Nessa cruzada, a cavalaria liberal, atacando por ambos os flancos, golpeia tudo o que remete ao verde e amarelo: da bandeira pátria ao idioma, das estátuas às festividades, dos feriados às tradições populares, da literatura ao cinema, da poesia ao paladar.

Nesse último campo de batalha, o gosto do Brasil está sob ataque. E não é de hoje. Já abordamos aqui uma vítima de outrora. O alvo do momento é a feijoada.

Cercada por todos os lados por seus desmistificadores, a feijoada virou apenas uma cópia malfeita do cassoulet, receita roubada dos civilizados franceses, ou, pior ainda, uma apropriação cultural dos africanos por branquelos que não sabem sambar.
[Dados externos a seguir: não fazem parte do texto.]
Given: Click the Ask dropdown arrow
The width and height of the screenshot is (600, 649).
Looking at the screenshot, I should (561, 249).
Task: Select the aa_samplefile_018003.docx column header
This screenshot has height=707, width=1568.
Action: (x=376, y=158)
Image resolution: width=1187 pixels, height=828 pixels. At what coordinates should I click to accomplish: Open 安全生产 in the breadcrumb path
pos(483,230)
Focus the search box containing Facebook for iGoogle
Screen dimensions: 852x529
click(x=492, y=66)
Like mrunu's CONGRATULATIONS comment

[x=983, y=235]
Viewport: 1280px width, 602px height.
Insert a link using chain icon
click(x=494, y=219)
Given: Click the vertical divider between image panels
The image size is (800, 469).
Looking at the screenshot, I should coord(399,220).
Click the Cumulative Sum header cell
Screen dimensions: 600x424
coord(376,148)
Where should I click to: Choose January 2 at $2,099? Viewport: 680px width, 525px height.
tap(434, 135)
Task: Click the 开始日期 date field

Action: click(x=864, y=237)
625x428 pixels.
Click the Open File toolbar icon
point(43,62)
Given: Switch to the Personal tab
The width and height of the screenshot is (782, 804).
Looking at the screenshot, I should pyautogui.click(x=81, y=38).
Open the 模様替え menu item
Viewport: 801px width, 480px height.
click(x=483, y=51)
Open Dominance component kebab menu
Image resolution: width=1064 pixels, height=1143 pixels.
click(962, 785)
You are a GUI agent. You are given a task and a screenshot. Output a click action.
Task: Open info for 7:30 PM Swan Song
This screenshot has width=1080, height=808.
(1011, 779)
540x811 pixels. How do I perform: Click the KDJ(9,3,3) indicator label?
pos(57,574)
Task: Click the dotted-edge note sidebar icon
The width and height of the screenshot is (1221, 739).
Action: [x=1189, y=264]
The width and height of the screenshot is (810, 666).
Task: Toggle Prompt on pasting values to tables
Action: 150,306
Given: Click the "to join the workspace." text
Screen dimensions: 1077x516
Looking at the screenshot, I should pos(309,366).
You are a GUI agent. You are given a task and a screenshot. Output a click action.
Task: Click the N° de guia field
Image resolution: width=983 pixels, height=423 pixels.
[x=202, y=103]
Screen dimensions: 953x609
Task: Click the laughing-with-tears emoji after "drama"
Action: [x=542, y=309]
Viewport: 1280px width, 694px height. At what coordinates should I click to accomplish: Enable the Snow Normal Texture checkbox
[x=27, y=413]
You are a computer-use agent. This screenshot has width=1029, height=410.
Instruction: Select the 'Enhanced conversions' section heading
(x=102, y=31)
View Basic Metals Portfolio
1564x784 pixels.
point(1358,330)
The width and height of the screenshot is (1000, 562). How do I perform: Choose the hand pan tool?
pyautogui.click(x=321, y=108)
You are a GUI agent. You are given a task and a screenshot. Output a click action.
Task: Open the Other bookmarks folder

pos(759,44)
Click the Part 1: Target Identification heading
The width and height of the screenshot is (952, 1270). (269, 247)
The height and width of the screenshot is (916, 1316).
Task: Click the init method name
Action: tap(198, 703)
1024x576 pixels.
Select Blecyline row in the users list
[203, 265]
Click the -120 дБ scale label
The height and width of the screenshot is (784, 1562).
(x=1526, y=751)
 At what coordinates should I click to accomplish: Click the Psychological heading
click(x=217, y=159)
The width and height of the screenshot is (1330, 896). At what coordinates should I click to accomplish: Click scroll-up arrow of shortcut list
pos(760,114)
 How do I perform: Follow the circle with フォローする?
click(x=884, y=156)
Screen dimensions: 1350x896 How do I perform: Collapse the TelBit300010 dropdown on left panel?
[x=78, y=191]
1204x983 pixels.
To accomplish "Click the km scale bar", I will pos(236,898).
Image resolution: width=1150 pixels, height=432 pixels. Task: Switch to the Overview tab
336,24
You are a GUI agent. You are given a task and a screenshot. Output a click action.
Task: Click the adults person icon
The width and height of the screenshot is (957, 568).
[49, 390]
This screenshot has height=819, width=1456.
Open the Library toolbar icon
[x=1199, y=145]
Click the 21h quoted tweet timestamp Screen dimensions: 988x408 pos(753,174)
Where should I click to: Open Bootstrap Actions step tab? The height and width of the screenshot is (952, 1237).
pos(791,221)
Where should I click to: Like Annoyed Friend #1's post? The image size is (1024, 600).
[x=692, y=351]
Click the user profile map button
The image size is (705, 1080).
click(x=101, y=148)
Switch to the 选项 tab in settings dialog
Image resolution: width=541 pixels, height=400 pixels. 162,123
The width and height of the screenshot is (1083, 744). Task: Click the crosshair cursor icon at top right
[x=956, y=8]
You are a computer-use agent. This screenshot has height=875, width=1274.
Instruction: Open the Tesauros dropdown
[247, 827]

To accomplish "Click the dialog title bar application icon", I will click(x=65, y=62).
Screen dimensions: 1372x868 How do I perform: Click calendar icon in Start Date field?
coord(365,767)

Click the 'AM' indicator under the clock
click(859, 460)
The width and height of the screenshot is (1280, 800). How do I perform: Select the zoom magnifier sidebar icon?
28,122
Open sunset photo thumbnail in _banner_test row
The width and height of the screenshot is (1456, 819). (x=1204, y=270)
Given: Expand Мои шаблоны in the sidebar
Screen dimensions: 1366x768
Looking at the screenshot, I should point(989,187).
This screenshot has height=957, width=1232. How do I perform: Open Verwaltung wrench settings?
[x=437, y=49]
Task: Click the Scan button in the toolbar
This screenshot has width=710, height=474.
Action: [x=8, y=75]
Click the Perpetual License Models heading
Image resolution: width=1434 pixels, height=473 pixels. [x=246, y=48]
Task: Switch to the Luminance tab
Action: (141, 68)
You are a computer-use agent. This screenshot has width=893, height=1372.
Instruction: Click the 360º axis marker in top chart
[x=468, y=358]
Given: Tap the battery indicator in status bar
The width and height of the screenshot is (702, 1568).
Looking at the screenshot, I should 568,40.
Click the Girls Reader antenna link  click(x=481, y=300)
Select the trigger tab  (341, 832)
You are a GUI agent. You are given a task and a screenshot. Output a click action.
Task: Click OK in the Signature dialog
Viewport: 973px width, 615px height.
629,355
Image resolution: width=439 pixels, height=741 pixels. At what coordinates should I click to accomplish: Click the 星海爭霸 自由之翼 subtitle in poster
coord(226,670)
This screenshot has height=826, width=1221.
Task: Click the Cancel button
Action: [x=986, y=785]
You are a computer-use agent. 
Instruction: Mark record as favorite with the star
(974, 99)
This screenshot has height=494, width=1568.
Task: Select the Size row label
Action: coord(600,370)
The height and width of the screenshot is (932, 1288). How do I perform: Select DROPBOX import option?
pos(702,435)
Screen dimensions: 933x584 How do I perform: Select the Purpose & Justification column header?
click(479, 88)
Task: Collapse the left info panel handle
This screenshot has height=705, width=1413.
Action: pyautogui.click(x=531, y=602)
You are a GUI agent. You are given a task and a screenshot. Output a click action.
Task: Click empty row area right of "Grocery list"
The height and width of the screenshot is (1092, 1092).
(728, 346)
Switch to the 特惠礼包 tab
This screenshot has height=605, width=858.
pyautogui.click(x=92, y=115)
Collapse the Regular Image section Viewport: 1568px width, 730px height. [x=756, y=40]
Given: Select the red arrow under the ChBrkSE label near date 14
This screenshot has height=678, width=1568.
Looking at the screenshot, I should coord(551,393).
A cruzada antinacional contra a feijoada

Ainda há aqueles arqueólogos que escavam mais fundo, remetendo ao império romano a criação do prato. Os espanhóis, com sua fabada, também são apontados como precursores dessa ideia tão inusitada: cozinhar feijão com pedaços de porco.

A cruzada antinacional contra a feijoada

Grandes insights mudam a história da humanidade, mas nem sempre é possível determinar quem os teve primeiro. Galileu Galilei ficou famoso pela criação do telescópio, mas consta que quem o inventou de fato teria sido Hans Lippershey. Isaac Newton e Gottfried Wilhelm Leibniz duelaram por anos pelo reconhecimento da autoria do Cálculo Infinitesimal. Charles Darwin e Alfred Russel Wallace teriam entrado em acordo para dividir os louros da criação da teoria da evolução das espécies.

Porém, diante de tantas contendas no campo das invenções, em uma delas há total consenso: o primeiro ser humano que teve a espantosa ideia de misturar feijão com carne de porco não era do Brasil. E de posse dessa incontestável conclusão, só há um veredicto possível: a feijoada não é brasileira. Q.E.D.

Quer mais provas? Pois os cruzados antinacionais as têm de pronto: em um cardápio de 1833, de um dos mais antigos restaurantes do país, o elegante Hôtel Théatre, de Recife, o prato aparecia com o nome de “feijoada à brasileira”. Fim de papo. Mais um mito nacional que cai por terra, trazendo a paz necessária à modernização do país com a expansão das franquias de hamburguerias gourmet.

Algum audaz nacional, desavisado das regras da lógica aristotélica, ainda poderia levantar questionamentos ilógicos. Por exemplo, que o “nosso cassoulet”, diferente dos outros, é feito de feijão preto e é acompanhado de arroz, laranja, couve e farofa, criando o colorido que Getúlio Vargas asseverou como análogo à formação étnica do Brasil, em seu famoso elogio à iguaria nacional.

Além disso, um insistente Policarpo Quaresma ainda poderia bradar que a feijoada aqui não é apenas um prato. A feijoada é uma festa!

Talvez os pobres intelectuais orgânicos do liberalismo, submetidos à clausura de seus gabinetes acadêmicos, nunca tenham ido a uma. Pois descrevo o campo para futura pesquisa empírica: com gente tocando samba em volta, uma panela gigante fervilha no meio do quintal, onde o feijão adentra e amolece as partes do porco, que pode ter sido abatido no mesmo local, no dia anterior. Gente, muita gente esperando o demorado almoço. Ao fundo, gritarias na mesa de truco – alguém deve estar com zap! Cerveja gelada, caipirinhas mil, danças e risos sob o sol de um merecido sábado de descanso.

O cheiro da feijoada toma completamente o local, atiçando o apetite de todos. Os mais chegados da casa podem pescar algum pedaço da carne boiando no feijão com pretexto de aferirem o tempero.

Tudo pronto, começa o banquete. Banquete [Συμπόσιον], aliás, uma apropriação cultural dos antigos gregos, já que ninguém antes na história da humanidade deve ter tido essa ideia, afirmam alguns historiadorXs.

No caso da “cópia” brasileira, nosso banquete de feijão preto, bacon, linguiça, pé, orelha, focinho, rabo e lombo de porco, arroz, farofa, couve, laranja e pimenta, regado a cerveja e caipirinha, ao som do último samba, alimenta a alma e desafia o corpo. Desafio que, sob o peso do soft power brasileiro, romanos, franceses, espanhóis, gregos e todos os demais povos do mundo ainda hão de desfrutar.